* What you are asked to do
Restate word for word the entries below, starting with the line with "The height and width of the screenshot is (655, 1541)." and continuing through the line with "Viewport: 800px width, 487px height.". Include both of those lines and no others.

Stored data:
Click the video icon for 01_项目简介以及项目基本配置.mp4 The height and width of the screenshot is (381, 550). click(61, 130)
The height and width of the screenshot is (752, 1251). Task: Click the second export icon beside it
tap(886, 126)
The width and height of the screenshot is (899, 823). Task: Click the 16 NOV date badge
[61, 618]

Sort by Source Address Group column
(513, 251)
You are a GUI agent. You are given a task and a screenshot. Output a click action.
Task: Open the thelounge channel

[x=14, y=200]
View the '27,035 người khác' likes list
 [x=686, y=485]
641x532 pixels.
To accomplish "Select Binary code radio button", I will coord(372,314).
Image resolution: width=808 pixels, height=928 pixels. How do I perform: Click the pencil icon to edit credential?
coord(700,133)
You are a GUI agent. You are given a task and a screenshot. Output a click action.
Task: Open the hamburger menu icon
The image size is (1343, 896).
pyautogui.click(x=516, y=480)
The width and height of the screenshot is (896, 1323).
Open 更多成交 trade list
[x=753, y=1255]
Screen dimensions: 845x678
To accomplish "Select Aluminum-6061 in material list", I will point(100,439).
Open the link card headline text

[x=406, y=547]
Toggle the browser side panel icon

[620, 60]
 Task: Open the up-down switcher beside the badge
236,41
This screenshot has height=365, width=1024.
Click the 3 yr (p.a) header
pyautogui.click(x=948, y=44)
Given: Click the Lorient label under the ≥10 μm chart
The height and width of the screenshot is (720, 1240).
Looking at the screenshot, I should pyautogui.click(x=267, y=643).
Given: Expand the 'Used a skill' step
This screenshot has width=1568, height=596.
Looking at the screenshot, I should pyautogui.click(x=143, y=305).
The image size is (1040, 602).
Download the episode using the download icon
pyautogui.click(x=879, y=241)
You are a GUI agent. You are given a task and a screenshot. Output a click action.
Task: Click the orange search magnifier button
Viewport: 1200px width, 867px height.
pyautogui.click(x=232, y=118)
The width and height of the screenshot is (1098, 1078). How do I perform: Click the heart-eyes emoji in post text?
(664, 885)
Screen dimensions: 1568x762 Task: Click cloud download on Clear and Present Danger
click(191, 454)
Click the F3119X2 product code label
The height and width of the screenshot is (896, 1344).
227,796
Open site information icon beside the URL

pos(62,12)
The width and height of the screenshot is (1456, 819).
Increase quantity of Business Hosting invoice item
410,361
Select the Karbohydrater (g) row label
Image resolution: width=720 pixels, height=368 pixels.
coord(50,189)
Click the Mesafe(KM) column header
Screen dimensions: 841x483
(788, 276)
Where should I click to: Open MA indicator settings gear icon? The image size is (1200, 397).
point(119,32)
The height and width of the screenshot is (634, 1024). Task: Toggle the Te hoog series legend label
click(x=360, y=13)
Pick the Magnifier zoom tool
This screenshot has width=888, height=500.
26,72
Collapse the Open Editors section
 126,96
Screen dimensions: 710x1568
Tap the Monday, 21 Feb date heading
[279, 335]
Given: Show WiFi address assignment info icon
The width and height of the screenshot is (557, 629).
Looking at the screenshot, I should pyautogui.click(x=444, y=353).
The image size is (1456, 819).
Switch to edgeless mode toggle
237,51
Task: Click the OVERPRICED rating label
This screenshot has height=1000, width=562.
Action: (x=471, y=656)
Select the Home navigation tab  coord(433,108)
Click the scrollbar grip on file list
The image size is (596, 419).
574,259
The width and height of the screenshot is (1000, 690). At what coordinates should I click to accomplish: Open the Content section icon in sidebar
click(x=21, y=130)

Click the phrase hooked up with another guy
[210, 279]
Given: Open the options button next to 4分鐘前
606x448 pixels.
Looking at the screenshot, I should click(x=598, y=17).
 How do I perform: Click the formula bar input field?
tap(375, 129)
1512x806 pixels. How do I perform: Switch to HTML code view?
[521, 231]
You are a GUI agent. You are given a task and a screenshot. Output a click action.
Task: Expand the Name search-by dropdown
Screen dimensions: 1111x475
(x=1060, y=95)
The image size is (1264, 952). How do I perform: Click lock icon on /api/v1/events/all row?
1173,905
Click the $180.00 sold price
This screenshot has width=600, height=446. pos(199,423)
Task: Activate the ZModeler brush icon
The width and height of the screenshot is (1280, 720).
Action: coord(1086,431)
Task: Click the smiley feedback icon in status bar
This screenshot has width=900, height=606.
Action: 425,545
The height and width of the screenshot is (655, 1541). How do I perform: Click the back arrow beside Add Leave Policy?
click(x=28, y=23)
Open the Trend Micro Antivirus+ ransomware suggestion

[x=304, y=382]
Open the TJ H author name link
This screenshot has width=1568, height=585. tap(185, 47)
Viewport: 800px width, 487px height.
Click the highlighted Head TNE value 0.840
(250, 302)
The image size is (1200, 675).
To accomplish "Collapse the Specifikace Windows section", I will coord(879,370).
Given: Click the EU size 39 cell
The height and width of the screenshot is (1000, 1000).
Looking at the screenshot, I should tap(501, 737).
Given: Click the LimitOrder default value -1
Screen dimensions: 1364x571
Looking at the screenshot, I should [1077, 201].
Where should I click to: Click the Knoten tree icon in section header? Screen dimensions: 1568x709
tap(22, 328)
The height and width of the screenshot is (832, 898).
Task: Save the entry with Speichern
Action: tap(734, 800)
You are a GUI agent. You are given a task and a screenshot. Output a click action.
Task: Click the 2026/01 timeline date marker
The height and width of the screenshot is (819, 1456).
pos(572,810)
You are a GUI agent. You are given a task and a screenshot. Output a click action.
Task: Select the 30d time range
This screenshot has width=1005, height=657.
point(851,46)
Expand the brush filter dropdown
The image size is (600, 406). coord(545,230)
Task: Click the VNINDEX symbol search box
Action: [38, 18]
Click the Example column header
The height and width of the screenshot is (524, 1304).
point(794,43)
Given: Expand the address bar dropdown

* Answer to the problem
The height and width of the screenshot is (655, 1541). How do I perform: Click the back arrow beside Add Leave Policy?
click(x=28, y=23)
Open the Trend Micro Antivirus+ ransomware suggestion

[x=304, y=382]
Open the TJ H author name link
This screenshot has width=1568, height=585. tap(185, 47)
Viewport: 800px width, 487px height.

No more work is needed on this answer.